— SHORT PROBLEM —
Write out again the lines between the one holding "The height and width of the screenshot is (506, 900)." and the one holding "click(x=1121, y=28)", inclusive, replacing "continuation" with "prompt" and leaving everything else unchanged.

— EXTRACTED INFORMATION —
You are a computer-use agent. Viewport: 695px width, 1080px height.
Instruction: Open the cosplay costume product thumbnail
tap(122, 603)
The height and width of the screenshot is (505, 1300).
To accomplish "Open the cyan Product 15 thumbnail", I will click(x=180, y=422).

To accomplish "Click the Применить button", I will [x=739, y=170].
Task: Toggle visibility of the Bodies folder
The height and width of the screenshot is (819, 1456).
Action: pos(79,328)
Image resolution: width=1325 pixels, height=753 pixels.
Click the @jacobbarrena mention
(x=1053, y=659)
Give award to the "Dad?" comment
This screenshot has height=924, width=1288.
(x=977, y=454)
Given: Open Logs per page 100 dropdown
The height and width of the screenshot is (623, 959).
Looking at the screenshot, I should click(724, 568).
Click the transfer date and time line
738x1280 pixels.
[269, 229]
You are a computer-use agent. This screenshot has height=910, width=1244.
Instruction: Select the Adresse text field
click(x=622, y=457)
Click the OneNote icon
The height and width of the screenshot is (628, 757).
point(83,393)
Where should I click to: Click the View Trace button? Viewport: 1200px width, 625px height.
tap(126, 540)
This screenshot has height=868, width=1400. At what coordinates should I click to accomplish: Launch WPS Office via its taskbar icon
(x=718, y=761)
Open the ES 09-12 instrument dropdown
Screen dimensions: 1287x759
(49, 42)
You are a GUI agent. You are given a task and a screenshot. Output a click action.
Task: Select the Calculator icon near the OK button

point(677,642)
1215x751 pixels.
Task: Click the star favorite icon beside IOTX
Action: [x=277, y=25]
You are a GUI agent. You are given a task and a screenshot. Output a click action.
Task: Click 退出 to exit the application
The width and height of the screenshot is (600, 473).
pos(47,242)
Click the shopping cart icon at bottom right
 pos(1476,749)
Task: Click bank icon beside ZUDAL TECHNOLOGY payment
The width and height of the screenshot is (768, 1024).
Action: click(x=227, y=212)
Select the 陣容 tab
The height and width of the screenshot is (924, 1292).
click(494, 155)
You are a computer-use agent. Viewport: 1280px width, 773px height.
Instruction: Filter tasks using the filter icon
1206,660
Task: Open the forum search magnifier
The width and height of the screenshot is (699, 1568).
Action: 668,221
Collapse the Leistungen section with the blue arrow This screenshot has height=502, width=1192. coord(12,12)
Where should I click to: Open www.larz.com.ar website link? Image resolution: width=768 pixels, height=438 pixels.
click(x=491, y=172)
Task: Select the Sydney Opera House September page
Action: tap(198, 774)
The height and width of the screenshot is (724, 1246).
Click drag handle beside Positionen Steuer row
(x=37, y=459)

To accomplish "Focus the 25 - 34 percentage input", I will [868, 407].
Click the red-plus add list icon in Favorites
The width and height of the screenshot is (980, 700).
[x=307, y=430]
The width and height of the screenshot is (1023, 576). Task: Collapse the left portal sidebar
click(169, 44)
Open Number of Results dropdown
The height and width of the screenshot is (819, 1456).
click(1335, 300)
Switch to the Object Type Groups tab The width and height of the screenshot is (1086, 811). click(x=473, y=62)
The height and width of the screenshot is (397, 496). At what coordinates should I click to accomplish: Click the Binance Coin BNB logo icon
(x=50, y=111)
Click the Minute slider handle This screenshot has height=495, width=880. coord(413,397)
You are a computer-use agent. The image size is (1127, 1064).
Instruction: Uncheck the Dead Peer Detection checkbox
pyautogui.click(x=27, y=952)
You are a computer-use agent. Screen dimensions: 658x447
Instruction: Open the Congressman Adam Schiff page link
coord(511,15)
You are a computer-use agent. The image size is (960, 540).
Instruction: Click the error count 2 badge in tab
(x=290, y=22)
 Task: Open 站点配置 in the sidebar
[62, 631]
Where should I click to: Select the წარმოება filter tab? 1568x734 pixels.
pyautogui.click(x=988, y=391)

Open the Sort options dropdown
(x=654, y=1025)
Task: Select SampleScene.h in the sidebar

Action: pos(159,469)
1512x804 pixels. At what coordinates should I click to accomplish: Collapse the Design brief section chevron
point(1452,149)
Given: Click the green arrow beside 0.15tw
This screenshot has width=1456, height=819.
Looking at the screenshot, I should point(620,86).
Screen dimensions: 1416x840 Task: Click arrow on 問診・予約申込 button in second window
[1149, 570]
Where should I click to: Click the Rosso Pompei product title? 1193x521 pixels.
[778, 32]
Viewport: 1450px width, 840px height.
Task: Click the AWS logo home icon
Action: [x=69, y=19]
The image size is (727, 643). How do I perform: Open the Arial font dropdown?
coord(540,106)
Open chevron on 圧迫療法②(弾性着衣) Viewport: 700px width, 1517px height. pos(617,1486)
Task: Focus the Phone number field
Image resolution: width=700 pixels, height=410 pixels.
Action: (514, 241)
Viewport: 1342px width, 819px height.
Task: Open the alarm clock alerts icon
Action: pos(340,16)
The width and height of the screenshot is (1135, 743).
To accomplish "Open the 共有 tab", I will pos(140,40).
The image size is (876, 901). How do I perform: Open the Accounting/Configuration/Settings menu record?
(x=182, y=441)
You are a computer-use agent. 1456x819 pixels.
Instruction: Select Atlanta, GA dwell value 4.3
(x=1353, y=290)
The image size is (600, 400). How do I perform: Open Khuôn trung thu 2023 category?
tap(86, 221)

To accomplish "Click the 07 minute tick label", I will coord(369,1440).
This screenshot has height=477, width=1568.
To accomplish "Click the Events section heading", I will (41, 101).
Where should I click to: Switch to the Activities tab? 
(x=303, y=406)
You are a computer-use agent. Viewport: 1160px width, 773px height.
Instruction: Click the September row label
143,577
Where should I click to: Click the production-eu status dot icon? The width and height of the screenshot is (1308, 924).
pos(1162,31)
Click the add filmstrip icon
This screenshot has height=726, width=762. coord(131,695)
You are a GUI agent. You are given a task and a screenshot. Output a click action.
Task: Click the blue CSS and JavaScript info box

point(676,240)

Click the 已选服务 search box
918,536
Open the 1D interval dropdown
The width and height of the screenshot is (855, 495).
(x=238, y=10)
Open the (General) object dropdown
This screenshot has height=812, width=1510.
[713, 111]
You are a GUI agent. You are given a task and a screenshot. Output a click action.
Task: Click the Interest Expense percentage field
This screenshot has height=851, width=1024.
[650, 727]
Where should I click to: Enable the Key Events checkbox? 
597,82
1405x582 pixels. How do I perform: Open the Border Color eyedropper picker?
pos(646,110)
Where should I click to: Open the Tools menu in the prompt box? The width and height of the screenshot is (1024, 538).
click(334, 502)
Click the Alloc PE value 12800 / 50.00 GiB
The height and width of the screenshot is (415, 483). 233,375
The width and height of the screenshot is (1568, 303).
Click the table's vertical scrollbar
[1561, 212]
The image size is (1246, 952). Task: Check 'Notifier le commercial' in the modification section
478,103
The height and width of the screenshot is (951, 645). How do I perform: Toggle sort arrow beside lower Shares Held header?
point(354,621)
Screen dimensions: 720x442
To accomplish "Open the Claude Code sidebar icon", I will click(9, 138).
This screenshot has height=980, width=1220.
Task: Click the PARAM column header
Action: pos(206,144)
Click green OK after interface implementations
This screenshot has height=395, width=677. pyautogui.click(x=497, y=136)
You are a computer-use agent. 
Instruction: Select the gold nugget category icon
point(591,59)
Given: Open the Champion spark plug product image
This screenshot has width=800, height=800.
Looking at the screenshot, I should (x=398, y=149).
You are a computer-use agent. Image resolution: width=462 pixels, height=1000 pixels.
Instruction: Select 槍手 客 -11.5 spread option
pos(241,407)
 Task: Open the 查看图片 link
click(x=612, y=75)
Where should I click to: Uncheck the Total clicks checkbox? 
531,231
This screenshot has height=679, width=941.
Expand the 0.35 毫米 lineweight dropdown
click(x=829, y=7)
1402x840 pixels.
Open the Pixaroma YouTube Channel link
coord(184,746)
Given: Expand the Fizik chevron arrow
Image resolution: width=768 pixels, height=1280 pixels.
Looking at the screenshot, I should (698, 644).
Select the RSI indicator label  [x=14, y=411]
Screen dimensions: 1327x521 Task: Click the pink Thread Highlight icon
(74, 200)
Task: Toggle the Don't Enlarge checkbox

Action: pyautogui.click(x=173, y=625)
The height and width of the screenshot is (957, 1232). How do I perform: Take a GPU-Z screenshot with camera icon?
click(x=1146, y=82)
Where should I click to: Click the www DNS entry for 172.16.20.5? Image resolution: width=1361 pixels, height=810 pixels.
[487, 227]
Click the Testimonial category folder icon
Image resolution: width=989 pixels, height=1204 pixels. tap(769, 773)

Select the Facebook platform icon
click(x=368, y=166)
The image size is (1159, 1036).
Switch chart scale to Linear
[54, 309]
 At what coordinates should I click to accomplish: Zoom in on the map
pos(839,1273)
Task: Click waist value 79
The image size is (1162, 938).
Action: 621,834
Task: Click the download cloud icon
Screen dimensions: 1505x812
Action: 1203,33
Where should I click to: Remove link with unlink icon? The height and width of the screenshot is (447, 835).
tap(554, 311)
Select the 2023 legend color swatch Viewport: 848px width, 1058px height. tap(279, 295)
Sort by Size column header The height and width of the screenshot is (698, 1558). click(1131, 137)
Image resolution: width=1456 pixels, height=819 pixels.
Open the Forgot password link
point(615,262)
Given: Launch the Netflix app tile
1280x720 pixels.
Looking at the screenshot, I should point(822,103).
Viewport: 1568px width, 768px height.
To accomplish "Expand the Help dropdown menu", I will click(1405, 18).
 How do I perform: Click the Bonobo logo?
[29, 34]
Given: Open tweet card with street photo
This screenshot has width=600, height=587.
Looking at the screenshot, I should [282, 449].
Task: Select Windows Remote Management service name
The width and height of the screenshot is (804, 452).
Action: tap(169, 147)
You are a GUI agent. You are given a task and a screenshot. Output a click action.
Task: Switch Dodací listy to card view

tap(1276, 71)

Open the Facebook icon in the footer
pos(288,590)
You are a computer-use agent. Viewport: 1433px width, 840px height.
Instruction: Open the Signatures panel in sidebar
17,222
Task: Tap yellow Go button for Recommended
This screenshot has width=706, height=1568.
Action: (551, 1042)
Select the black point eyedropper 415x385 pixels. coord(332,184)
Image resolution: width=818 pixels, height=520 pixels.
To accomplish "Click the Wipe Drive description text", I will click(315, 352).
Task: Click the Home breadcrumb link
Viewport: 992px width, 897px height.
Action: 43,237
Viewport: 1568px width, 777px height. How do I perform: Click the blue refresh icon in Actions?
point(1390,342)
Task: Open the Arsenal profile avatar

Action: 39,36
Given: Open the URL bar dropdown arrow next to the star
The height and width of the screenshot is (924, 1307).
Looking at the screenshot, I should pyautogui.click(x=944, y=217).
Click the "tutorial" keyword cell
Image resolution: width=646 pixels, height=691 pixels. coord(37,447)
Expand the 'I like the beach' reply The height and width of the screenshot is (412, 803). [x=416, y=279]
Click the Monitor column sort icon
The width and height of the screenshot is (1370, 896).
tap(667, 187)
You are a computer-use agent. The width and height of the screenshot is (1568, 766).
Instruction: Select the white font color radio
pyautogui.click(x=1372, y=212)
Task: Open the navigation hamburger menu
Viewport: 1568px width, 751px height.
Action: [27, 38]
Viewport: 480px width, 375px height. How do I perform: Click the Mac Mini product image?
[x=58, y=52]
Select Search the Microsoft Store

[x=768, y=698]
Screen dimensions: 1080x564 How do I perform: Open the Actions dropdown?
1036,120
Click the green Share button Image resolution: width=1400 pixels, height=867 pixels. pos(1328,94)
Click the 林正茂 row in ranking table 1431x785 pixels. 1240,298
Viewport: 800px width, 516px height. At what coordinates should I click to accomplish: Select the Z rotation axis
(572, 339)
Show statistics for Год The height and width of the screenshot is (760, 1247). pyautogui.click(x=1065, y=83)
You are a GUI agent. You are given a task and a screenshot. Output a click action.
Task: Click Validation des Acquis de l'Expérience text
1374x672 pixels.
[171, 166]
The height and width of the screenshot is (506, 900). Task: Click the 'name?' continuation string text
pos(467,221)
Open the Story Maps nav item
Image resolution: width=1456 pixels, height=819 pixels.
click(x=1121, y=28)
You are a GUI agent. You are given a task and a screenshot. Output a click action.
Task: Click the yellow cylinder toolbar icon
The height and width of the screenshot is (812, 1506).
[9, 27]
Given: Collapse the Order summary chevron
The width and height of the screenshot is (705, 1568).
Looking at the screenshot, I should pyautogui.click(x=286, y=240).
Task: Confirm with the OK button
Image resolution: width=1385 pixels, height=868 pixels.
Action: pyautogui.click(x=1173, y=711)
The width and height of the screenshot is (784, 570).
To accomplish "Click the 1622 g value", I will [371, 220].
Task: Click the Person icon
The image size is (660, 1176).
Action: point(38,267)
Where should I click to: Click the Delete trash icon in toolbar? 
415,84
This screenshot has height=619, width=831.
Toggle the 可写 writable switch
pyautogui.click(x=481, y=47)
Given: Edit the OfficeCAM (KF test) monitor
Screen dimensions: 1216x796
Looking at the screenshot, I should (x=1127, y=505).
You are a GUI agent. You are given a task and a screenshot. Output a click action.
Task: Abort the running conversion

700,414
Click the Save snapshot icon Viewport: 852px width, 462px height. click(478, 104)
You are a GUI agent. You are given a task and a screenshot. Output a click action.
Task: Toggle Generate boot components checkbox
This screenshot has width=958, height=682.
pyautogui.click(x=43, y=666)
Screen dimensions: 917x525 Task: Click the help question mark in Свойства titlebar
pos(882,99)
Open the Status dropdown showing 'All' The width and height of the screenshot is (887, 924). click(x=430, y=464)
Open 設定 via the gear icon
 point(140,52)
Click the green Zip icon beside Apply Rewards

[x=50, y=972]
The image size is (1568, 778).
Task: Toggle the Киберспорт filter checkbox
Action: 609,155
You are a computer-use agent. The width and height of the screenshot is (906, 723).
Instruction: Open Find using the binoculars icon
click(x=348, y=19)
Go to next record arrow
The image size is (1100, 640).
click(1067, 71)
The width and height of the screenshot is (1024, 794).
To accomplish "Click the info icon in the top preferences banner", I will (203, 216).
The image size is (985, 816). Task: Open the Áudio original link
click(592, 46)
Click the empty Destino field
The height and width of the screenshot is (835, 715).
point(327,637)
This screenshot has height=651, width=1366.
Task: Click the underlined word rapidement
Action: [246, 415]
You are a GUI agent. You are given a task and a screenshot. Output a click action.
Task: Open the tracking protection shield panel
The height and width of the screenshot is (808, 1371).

— REPLY TO THE TASK —
The height and width of the screenshot is (506, 900). Task: Click the 'name?' prompt string text
pos(467,221)
Open the Story Maps nav item
Image resolution: width=1456 pixels, height=819 pixels.
click(x=1121, y=28)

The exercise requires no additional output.